OpenClinica generates the following errors if you attempt to invite a Participant with an invalid email or phone number.

  • Invalid email address: If the Participant’s email address is invalid, Invalid email address appears under the Email field, and you cannot click Update.
  • Invalid mobile number: If the Participant’s mobile number is invalid, and you select Yes only for Invite via mobile, the message, Oops! Mobile invitation to the participant could not be sent. Please ensure mobile number is correct, or try again later, appears.
  • Invalid email address and mobile number: If you select Yes for both Invite via e-mail address and Invite via mobile, a message regarding the success/failure of both email and mobile appears.

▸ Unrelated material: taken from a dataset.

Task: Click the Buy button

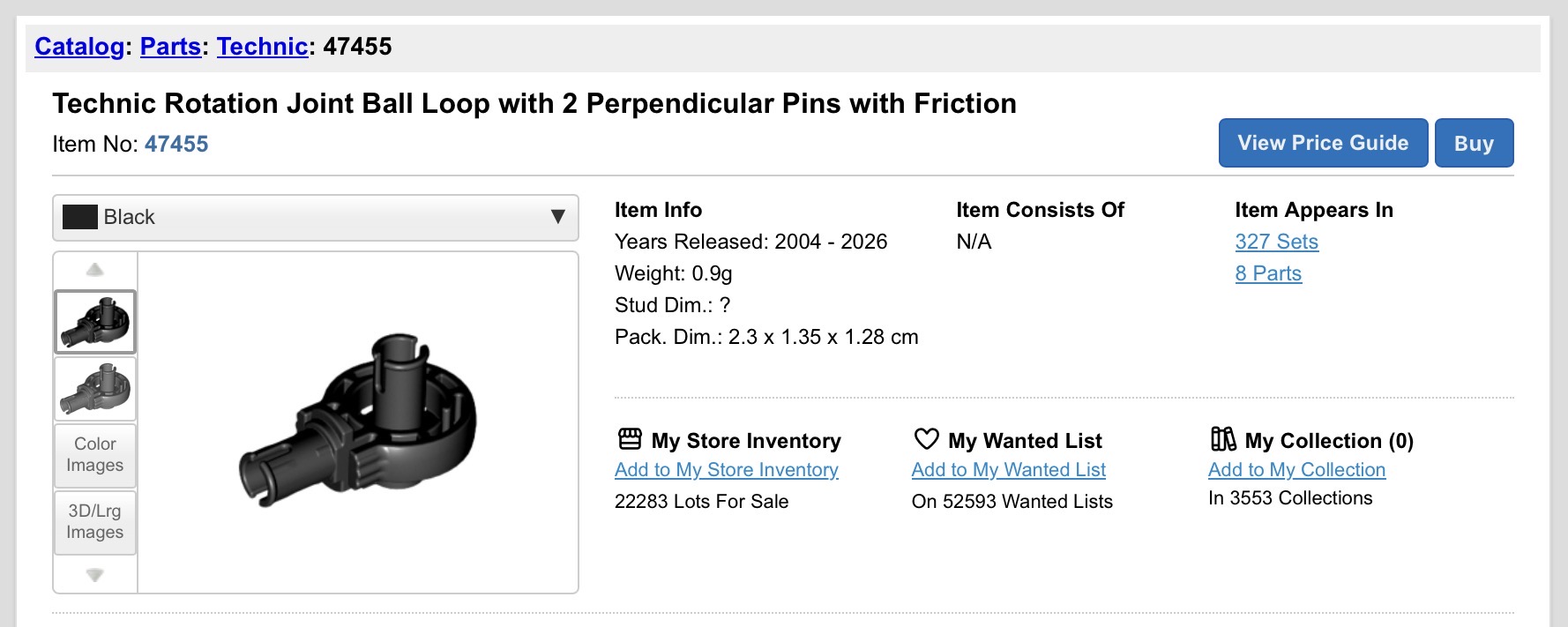Action: pyautogui.click(x=1474, y=143)
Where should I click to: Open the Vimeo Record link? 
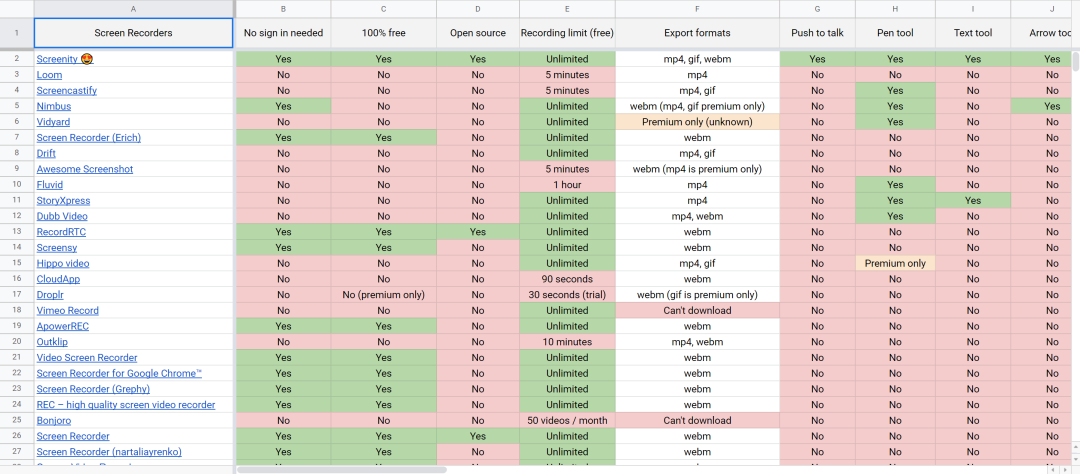point(68,310)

Note: When you invite a Participant to a study, the system is actually creating a user with a User Type of Participant. Though they are defined as “users,” they are not listed on any of the user listings or extracts. Specifically:

  • If you click the Tasks menu and select View Study, users with a User Type of Participant are not listed in the User table.
  • If you download the study metadata, Participant users are not included in the XML.
  • If you download a casebook in XML or JSON format, Participant User Types are not included in the results.
  • Participant users are not available in the user search boxes (For example, when assigning a query).
  • Participant users are not listed on the Share screen (available to Data Managers and Administrators).
  • Participant users are not displayed in the Central User Administration screen (available to Administrators only).
  • The Audit Log does not contain any identifiable information about Participants.
  • Extracts do not include identifiable information about Participants.
  • XML extracts do not include Participant User Types.

View Participant Access Code

For Studies that have been designed to collect Participant data in-clinic rather than on individual Participant devices, CRCs and Investigators might need to view the Participant access code in order to allow the participant to enter data on a clinic-provided device.

CRCs and Investigators have access to view Participant access codes as long as the Participant has a status of Created, Invited, or Active.

Note: Viewing the Participant access code should only be done if it is defined as a permitted action in the Study Protocol. Though the action of viewing the code is tracked in the audit log, once that code has been viewed, anyone with that code could enter data as the Participant. There is no way to distinguish in the audit log whether the data was actually entered by the Participant or by the CRC or Investigator who viewed the access code.

If you have any questions regarding whether you should view the access code or not, please check with your Study Monitor or Data Manager prior to viewing the code.

Once you have taken the above note into full account, to view the access code:

1. In the General Information section of the Participant Details screen, click the View participant access code link.

2. If you are certain that viewing the code is permitted in your study, to view the code, click the Eye icon.

To copy the code, click the Copy Access Code to Clipboard button. Once you have viewed the code, a QR code appears.

Remove a Participant from a Participate Study

Remove a Participant from a Participate study by clicking the Remove button on the Participant Details screen:

  • The Participant status in the Participant Matrix is set to Inactive.
  • The Participant status in the General Information section of the Participant Details screen is set to Removed, and the contact information and links are removed from the screen.
  • The Participant’s access code is deactivated and that Participant tries to access Participate, an authentication error appears.

If the Participant is restored, the statuses, access, and participant details are restored to their previous settings.